Nusa Tenggara Timur masih sering diberitakan sebagai provinsi termiskin di Indonesia, dan narasi itu sudah begitu lama menempel hingga menjadi semacam label yang sulit dilepas, seolah-olah kemiskinan adalah identitas bawaan yang tidak bisa diubah.
Padahal di balik angka-angka statistik yang dingin, ada masyarakat yang bekerja keras setiap hari, ada petani yang bertahan dengan lahan kering, ada nelayan yang menantang laut demi hidup yang lebih baik.
Sayangnya, suara mereka jarang terdengar, karena narasi yang lebih kuat justru datang dari luar dari sudut pandang yang memotret NTT sebagai wilayah yang kasihan, bukan wilayah yang berdaya.
Sebagai mahasiswa Ilmu Komunikasi sekaligus bagian dari masyarakat NTT, saya belajar bahwa kemiskinan tidak hanya soal kurangnya uang atau sumber daya, tetapi juga soal bagaimana komunikasi dibangun antara pemerintah, masyarakat, dan media.
Ketika komunikasi pembangunan berjalan satu arah, dari atas ke bawah, banyak kebijakan yang gagal dipahami, dan akhirnya tidak dirasakan manfaatnya oleh masyarakat di akar rumput.
Informasi tentang program bantuan sering hanya berputar di tingkat elite, sementara warga desa yang paling membutuhkan justru tidak tahu cara mengaksesnya.
Media juga punya peran besar dalam membentuk persepsi publik tentang NTT.
Terlalu sering berita tentang daerah ini hanya menyoroti bencana, kekeringan, dan kemiskinan, tanpa memberi ruang bagi kisah tentang inovasi, solidaritas, dan ketahanan masyarakatnya.
Padahal, di banyak kampung ada anak muda yang menggerakkan koperasi, perempuan yang membangun usaha kecil, dan komunitas yang mengelola air bersih secara mandiri—cerita-cerita seperti inilah yang bisa mengubah cara kita memandang kemiskinan.
Mengubah narasi berarti menggeser cara bicara: dari belas kasihan menuju kolaborasi.
Kita tidak lagi menempatkan masyarakat miskin sebagai objek bantuan, tetapi sebagai subjek yang punya kemampuan dan gagasan untuk maju bersama.
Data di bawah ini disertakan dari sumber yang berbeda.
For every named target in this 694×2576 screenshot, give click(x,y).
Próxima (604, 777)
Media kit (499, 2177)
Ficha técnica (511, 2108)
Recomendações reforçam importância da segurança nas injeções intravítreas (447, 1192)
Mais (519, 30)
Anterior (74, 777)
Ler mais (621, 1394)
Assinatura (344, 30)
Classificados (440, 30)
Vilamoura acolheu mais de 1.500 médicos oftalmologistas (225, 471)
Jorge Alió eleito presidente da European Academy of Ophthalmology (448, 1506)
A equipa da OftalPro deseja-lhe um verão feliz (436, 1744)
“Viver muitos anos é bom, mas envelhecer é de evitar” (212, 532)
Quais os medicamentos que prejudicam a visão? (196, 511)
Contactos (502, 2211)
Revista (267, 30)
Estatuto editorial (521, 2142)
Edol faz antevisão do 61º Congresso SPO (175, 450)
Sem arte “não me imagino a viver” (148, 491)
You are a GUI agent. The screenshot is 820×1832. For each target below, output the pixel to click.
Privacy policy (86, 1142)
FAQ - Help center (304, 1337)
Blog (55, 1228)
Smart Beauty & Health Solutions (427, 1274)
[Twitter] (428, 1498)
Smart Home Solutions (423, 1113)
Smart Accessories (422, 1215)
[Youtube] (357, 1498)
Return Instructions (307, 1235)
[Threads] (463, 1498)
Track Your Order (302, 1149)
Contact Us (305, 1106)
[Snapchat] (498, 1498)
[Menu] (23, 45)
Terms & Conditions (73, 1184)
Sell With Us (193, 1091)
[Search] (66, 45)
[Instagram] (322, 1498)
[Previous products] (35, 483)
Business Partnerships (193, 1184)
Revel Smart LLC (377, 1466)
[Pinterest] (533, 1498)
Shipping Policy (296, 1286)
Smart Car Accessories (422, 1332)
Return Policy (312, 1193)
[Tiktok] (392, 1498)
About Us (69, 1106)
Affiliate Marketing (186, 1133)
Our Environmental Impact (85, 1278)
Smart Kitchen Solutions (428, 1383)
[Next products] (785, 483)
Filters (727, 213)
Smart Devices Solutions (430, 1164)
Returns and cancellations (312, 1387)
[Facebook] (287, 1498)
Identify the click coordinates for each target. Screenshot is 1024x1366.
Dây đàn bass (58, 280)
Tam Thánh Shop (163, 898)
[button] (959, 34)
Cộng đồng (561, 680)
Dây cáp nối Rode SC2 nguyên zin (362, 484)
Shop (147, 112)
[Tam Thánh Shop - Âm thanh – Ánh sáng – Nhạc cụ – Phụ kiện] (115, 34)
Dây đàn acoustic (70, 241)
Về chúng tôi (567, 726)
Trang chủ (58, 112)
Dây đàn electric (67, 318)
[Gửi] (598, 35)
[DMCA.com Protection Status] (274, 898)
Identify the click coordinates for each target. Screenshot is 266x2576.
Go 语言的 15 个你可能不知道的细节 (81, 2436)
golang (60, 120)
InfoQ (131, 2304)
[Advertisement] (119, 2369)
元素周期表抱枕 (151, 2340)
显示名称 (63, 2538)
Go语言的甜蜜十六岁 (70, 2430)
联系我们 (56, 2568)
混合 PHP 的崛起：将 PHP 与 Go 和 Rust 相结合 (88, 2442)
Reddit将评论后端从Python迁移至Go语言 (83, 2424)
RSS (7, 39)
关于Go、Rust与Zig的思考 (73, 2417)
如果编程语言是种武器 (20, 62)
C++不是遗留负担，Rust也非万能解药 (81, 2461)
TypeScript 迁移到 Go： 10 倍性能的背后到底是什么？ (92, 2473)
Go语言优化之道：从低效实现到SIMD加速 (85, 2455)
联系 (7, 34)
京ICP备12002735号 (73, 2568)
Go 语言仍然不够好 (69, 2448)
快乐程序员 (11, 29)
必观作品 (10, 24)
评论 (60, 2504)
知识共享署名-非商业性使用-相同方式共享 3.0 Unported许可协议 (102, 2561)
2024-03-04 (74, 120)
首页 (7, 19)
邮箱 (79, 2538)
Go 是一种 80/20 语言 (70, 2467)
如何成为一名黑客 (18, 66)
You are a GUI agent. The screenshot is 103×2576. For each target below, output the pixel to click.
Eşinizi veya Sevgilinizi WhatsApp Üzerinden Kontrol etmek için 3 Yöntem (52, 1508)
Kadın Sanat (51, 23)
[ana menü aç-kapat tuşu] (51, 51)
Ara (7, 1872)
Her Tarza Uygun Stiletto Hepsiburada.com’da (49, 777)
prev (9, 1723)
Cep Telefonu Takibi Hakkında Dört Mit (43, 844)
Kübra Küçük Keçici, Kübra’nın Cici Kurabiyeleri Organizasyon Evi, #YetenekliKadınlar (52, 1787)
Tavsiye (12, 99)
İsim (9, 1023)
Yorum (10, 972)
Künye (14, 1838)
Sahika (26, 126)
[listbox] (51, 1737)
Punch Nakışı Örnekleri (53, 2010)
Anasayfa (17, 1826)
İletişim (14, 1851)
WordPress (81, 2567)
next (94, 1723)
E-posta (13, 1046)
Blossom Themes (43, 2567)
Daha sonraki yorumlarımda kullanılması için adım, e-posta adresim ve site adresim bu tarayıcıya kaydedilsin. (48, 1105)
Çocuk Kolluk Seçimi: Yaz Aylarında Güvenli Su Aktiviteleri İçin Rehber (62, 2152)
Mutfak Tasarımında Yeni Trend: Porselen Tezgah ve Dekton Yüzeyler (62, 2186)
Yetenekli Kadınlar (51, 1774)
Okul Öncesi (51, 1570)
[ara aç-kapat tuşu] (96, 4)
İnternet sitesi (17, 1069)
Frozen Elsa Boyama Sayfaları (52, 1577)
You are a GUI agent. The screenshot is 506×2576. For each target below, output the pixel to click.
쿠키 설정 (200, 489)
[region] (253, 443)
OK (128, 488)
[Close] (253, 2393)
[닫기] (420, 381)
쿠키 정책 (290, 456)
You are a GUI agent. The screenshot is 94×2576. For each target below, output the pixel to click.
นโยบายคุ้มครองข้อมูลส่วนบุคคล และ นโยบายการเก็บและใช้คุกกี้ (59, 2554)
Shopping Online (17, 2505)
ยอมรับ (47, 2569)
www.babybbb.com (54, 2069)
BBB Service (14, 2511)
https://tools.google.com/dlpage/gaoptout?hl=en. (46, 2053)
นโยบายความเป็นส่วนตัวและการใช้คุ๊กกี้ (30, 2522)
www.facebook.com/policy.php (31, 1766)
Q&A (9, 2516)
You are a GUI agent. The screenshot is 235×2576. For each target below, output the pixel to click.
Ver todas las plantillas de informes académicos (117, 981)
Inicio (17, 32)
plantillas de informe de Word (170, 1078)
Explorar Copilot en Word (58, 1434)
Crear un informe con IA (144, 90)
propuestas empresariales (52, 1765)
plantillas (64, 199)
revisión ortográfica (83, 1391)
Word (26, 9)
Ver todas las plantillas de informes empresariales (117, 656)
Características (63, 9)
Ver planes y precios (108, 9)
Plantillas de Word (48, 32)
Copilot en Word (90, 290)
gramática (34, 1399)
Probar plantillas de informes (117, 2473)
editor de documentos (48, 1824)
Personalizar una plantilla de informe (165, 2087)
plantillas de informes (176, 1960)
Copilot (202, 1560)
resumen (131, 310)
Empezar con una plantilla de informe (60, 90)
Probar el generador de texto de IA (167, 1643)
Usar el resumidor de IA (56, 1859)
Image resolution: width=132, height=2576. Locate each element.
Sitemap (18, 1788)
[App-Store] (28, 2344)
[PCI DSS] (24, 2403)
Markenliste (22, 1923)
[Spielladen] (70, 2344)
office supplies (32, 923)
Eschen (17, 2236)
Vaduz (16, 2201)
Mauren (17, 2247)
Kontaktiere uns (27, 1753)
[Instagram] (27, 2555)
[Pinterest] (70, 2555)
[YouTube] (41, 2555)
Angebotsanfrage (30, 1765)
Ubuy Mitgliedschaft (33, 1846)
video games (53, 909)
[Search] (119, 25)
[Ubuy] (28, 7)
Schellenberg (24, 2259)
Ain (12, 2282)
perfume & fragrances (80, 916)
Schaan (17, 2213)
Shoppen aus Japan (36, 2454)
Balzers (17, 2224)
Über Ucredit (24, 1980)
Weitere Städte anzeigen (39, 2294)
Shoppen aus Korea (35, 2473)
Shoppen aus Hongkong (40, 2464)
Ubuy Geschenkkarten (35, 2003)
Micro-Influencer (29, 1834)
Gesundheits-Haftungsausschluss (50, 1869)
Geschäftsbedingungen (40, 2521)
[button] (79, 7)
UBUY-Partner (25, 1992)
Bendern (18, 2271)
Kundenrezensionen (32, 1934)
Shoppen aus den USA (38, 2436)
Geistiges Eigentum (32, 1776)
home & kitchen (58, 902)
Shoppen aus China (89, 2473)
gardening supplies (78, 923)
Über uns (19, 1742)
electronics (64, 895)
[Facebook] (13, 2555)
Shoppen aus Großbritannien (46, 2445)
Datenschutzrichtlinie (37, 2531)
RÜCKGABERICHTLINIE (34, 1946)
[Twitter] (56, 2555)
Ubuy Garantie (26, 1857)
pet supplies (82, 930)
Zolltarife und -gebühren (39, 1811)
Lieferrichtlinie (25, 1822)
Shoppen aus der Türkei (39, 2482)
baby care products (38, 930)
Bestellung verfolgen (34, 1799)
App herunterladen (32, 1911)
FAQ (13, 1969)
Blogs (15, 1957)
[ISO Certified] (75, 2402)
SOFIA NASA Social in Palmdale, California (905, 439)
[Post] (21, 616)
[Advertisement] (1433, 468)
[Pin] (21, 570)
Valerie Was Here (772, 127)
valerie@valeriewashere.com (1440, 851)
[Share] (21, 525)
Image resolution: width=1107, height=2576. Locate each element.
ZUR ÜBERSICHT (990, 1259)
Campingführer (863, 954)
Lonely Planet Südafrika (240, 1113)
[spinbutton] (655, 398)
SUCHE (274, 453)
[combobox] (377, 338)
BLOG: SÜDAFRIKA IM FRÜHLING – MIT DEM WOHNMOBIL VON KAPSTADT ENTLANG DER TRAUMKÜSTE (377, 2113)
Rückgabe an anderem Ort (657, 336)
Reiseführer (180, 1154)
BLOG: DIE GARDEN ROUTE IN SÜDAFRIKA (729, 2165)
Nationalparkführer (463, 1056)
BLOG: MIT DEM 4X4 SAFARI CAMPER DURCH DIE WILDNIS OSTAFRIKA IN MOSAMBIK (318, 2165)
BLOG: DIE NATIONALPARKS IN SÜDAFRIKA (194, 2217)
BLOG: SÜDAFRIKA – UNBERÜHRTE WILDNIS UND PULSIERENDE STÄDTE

Dalam kerangka ini, komunikasi menjadi jembatan—menghubungkan niat baik pemerintah, daya juang masyarakat, dan dukungan dari berbagai pihak yang ingin berkontribusi. Mahasiswa komunikasi di NTT punya tanggung jawab moral untuk ikut membangun narasi baru ini. Melalui media sosial, video pendek, atau liputan komunitas, kita bisa menampilkan wajah lain dari NTT—wajah yang penuh semangat, kerja keras, dan harapan.
Dengan cerita-cerita positif yang jujur, publik luar akan melihat bahwa NTT bukan sekadar provinsi miskin, melainkan provinsi yang sedang berjuang bangkit dengan caranya sendiri. Kemiskinan memang nyata, tetapi ia bukan takdir. Yang perlu kita ubah adalah cara kita berbicara tentangnya—karena dari komunikasi yang menghargai, kolaborasi akan tumbuh, dan dari kolaborasi itulah masa depan NTT bisa berubah.